WHAT YOU ARE ASKED TO DO ▸ Give the records as a Markdown table with two columns, Row and Record: a row number, then the line. Begin at the line that has "You are a computer-use agent. Image", stop after the line that has "1482x1048 pixels. [x=635, y=59]", and leave out blank lines.

DATA FOR THIS EXERCISE ▸
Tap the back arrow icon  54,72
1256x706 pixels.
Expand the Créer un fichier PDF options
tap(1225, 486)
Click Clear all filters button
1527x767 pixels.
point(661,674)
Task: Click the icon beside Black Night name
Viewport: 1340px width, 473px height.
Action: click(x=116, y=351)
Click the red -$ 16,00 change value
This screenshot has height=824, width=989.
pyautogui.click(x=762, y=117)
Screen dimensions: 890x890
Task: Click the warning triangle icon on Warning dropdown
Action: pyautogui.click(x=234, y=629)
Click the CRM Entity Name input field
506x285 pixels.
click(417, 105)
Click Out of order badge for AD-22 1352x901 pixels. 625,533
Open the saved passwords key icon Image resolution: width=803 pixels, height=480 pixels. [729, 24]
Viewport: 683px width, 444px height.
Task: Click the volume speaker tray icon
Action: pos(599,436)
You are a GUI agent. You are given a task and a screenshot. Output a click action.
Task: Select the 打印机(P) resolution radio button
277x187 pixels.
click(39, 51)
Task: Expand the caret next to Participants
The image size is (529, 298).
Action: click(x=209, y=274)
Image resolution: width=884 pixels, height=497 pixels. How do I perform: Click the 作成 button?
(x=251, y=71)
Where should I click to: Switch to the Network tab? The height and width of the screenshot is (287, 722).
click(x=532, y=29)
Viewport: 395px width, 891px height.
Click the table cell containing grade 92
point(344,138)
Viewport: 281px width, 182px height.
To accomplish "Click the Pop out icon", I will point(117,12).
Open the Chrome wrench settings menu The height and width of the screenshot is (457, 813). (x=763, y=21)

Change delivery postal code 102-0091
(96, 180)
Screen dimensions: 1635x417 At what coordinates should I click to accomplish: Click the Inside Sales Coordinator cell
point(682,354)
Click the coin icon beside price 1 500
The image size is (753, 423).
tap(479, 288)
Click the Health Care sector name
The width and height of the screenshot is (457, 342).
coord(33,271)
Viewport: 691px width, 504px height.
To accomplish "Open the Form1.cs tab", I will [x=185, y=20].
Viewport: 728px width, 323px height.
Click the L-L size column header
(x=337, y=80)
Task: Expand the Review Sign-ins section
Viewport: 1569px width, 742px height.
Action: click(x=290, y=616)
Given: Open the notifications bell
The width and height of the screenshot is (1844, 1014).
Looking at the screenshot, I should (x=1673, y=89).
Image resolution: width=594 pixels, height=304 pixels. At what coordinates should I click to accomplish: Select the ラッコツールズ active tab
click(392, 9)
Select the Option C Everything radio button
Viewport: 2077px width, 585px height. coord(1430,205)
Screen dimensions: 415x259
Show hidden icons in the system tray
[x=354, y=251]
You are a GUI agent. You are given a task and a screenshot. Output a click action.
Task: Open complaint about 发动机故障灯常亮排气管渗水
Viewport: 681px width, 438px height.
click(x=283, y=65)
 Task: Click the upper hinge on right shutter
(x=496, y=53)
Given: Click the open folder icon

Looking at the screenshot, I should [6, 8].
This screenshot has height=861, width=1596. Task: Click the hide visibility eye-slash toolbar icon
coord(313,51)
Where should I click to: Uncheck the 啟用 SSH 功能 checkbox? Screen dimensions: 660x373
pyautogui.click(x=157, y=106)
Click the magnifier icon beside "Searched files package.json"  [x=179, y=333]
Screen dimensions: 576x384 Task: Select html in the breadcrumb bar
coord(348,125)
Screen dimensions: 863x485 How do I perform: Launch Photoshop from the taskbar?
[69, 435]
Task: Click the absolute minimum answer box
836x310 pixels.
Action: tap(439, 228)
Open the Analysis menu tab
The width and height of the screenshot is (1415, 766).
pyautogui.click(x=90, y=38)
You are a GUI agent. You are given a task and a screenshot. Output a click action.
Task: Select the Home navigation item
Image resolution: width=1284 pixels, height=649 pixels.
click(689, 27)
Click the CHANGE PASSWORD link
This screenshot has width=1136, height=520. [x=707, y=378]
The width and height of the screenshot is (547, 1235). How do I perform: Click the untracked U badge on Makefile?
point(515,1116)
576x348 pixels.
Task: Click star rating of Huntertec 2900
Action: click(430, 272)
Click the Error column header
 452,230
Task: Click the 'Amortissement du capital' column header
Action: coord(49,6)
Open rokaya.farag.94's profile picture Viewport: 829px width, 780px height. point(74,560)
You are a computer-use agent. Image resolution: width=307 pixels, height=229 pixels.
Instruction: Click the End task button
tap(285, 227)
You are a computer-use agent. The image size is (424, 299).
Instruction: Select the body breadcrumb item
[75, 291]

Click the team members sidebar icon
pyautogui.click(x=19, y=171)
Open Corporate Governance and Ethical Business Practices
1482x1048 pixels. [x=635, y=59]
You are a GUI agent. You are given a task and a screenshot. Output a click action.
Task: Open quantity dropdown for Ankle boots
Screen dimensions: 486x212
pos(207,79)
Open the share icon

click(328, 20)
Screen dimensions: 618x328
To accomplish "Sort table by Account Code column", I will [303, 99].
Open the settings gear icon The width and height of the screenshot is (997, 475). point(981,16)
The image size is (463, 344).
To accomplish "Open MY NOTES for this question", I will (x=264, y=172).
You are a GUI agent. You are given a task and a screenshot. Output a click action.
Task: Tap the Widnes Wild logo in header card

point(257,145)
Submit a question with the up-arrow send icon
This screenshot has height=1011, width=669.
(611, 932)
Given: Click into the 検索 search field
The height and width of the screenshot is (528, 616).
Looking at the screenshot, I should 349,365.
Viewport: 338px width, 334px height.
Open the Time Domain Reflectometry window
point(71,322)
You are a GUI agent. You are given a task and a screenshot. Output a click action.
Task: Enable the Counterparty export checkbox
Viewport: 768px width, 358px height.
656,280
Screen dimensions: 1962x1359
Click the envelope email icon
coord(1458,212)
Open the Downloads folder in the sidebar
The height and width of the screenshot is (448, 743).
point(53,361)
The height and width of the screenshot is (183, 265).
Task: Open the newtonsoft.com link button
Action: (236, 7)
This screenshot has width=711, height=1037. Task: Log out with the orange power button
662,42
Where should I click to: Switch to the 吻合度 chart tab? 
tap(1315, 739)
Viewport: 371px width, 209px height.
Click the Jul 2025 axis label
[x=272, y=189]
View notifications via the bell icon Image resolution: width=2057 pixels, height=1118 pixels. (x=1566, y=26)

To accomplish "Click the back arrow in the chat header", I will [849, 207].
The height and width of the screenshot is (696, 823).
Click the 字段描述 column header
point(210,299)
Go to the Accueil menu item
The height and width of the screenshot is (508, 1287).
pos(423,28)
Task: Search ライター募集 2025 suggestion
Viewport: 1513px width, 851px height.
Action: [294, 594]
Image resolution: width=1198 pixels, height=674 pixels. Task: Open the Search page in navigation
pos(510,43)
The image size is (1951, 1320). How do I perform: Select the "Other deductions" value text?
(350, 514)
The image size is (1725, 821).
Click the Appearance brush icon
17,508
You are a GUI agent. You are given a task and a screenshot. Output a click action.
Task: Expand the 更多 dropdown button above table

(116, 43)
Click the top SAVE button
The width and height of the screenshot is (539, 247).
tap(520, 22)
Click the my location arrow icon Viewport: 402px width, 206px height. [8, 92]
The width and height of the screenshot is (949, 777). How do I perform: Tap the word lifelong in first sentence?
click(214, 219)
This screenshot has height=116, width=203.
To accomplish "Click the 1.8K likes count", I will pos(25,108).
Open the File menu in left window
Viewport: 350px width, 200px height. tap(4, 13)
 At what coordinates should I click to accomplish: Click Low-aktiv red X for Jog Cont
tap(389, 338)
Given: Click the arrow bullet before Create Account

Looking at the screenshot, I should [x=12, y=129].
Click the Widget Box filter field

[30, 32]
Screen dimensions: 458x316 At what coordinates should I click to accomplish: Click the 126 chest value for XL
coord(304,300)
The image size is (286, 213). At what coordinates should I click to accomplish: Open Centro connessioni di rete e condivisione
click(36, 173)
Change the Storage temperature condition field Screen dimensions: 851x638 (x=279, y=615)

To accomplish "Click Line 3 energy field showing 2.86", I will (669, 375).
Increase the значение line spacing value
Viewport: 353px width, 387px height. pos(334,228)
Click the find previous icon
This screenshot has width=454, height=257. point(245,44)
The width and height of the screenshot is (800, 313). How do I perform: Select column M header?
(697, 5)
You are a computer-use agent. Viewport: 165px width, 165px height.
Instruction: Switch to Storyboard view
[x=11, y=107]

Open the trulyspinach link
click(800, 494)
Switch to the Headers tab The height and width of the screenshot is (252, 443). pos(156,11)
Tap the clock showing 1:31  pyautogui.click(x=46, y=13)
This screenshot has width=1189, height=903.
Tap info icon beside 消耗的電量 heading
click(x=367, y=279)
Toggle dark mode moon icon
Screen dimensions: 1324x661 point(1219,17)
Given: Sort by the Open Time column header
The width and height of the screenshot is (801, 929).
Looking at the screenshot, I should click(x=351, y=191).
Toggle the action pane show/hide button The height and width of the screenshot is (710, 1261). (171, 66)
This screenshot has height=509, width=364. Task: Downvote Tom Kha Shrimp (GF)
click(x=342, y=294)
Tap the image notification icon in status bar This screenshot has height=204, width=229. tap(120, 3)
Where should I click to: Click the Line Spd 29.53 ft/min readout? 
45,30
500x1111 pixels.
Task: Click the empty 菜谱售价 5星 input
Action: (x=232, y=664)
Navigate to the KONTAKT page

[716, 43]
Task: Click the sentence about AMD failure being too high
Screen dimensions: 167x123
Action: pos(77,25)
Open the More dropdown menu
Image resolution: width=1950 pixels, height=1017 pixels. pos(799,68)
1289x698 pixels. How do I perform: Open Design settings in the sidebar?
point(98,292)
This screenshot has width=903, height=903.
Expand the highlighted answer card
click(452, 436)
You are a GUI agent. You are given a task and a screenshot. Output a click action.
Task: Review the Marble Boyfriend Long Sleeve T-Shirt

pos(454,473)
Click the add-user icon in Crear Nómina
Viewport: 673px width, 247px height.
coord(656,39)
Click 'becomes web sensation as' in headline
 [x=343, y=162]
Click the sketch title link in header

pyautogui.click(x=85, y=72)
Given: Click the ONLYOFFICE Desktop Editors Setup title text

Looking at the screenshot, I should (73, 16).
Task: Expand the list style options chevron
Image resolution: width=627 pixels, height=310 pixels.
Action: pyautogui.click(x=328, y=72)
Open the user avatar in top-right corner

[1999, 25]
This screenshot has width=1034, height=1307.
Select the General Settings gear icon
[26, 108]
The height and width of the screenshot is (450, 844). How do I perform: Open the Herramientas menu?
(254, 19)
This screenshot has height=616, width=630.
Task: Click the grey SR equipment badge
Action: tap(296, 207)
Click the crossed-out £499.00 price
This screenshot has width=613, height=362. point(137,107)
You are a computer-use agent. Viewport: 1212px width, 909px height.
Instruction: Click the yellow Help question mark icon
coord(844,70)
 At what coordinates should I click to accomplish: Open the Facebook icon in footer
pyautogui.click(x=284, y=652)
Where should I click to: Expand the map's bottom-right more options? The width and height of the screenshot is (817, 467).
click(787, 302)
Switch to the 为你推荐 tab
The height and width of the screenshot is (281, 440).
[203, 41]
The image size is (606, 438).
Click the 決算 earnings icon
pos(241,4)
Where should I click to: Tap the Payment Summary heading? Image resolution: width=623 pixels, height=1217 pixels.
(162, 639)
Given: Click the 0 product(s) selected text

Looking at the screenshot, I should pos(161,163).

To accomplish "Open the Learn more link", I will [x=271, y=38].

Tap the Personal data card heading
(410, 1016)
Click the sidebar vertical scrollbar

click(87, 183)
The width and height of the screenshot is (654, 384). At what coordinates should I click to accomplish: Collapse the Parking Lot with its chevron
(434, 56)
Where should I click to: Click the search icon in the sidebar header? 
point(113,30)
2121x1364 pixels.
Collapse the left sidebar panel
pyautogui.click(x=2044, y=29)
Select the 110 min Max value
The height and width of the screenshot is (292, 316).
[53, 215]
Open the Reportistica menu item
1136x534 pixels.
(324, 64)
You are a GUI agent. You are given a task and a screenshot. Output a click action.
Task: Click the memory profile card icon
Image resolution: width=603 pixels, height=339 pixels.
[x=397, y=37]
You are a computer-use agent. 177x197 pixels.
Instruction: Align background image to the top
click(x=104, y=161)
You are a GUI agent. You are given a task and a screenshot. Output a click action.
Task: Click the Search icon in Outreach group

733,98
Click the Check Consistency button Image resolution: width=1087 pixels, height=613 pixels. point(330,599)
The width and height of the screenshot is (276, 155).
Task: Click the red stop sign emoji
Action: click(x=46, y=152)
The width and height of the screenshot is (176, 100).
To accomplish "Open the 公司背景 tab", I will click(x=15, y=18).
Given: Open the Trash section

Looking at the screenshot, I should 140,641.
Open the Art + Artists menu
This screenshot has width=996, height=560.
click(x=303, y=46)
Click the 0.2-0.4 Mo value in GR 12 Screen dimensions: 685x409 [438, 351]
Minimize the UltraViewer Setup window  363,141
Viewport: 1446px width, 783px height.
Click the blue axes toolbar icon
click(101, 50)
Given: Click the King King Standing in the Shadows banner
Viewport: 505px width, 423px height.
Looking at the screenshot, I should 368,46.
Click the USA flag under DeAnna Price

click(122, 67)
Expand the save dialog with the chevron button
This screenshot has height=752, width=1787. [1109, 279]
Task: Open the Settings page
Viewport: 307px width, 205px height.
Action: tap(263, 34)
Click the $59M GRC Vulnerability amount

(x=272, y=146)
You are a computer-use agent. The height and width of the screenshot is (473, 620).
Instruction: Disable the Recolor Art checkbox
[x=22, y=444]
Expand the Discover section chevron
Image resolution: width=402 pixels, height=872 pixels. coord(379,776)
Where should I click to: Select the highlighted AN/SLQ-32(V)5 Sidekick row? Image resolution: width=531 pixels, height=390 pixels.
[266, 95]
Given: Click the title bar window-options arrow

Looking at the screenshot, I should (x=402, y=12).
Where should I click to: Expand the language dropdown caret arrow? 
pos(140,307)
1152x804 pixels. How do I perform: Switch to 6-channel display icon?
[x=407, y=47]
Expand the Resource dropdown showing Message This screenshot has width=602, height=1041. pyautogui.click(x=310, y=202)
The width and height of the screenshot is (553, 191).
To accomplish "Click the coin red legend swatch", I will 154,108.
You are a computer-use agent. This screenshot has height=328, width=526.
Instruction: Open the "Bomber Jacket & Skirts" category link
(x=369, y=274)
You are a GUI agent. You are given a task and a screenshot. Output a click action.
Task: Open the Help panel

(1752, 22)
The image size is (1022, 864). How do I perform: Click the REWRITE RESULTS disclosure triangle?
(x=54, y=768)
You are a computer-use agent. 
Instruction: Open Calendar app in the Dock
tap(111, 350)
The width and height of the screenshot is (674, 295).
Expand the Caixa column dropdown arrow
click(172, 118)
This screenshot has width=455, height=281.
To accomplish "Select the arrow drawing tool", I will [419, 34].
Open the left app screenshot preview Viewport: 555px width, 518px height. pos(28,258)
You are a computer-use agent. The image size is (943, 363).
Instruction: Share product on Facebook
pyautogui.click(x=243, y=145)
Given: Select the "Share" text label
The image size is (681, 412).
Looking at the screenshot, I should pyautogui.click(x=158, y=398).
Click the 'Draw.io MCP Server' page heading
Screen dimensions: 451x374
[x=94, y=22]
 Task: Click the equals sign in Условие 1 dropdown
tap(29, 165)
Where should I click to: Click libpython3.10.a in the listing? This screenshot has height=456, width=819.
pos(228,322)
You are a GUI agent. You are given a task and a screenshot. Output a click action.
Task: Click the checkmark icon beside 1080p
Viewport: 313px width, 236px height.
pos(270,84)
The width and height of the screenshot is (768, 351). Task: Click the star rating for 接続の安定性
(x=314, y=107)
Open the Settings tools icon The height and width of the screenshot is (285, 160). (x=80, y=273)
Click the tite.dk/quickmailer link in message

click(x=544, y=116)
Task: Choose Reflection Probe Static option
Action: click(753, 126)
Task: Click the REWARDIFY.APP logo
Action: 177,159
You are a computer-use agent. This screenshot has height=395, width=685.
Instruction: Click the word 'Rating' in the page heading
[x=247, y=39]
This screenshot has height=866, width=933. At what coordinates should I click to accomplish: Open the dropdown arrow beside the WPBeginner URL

OUTPUT ▸
| Row | Record |
|---|---|
| 1 | You are a computer-use agent. Image resolution: width=307 pixels, height=229 pixels. |
| 2 | Instruction: Click the End task button |
| 3 | tap(285, 227) |
| 4 | You are a computer-use agent. The image size is (424, 299). |
| 5 | Instruction: Select the body breadcrumb item |
| 6 | [75, 291] |
| 7 | Click the team members sidebar icon |
| 8 | pyautogui.click(x=19, y=171) |
| 9 | Open Corporate Governance and Ethical Business Practices |
| 10 | 1482x1048 pixels. [x=635, y=59] |